Source records: Begin
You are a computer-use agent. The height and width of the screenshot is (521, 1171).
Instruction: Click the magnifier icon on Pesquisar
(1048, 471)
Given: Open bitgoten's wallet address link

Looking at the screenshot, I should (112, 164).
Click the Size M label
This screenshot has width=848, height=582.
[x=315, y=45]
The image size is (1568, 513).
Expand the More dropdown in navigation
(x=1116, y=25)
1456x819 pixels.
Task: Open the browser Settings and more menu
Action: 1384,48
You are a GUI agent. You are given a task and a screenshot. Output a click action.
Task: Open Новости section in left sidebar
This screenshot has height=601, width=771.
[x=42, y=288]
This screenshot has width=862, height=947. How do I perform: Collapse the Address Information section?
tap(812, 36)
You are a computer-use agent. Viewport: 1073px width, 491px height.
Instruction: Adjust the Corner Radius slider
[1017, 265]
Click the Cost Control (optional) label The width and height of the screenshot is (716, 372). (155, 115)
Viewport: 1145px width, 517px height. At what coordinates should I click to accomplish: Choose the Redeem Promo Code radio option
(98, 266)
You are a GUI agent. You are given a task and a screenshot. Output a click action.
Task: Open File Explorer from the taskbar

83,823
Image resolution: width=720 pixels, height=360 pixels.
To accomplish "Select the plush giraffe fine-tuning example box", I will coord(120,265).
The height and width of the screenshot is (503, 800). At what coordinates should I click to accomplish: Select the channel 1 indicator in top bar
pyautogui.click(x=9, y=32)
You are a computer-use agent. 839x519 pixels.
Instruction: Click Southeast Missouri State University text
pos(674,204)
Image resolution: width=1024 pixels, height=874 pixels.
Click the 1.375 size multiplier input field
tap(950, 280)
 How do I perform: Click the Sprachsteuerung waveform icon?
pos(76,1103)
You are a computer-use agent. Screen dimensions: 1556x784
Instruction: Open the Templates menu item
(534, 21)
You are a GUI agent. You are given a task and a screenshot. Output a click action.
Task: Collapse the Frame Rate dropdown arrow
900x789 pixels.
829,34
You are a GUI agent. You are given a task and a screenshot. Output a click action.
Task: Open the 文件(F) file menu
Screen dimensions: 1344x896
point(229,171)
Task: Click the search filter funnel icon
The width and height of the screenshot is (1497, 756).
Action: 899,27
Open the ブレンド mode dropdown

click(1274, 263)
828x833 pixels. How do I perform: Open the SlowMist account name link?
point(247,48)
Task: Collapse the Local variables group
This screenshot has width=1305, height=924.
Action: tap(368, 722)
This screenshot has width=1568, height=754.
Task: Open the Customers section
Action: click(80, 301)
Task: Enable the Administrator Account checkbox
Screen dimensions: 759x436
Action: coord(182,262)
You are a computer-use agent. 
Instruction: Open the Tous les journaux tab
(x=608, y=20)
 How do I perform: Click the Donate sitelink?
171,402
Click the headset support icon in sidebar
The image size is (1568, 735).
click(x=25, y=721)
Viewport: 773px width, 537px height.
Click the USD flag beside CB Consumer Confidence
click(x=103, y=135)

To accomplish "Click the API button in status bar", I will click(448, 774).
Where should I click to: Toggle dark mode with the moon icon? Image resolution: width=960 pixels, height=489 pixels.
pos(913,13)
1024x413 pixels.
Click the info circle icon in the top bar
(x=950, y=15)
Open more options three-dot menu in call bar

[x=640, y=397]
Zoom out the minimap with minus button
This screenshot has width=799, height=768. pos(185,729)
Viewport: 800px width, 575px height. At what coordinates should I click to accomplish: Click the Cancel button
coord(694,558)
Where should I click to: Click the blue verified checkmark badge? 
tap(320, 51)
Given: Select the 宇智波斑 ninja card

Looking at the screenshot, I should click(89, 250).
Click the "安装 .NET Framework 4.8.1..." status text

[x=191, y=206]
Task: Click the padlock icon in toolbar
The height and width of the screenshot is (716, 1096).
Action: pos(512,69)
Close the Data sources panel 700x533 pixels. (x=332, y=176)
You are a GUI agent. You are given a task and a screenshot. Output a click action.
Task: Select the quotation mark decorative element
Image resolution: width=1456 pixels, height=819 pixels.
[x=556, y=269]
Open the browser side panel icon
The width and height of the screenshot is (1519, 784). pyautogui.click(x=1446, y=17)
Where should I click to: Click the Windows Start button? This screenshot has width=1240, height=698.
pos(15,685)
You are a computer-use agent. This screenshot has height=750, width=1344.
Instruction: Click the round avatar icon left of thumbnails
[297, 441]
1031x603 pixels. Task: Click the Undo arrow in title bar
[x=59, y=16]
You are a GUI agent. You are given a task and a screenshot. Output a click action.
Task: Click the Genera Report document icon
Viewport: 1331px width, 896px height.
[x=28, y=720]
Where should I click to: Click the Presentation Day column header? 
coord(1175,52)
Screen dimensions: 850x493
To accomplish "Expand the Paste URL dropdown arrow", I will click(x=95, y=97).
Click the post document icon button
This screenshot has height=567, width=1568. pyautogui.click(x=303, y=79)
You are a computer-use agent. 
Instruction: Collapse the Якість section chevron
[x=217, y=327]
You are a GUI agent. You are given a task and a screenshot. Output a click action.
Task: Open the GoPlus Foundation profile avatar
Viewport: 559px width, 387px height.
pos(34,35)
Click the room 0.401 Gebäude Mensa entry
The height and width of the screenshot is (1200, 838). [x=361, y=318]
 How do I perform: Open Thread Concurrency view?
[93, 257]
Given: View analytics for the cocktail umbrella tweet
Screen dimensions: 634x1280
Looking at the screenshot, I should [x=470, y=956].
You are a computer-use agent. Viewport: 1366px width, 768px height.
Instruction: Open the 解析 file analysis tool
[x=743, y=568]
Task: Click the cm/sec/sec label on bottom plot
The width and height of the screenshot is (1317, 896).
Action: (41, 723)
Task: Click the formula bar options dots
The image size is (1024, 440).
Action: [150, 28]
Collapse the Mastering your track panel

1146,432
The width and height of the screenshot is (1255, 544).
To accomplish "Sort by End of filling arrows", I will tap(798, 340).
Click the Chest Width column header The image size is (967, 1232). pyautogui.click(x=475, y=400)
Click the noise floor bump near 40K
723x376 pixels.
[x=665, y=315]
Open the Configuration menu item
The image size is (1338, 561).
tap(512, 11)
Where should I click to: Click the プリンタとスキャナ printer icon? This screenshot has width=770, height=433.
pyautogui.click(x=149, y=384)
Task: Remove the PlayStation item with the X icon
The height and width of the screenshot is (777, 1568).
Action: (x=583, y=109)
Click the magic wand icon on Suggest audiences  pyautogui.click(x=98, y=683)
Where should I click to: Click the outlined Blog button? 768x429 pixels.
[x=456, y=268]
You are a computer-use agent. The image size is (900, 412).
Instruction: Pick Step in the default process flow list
Source records: End
### Assignment
Copy out exactly the lines that run from the one holding "You are a computer-use agent. The image" through the end of the data above.

### Answer
You are a computer-use agent. The image size is (900, 412).
Instruction: Pick Step in the default process flow list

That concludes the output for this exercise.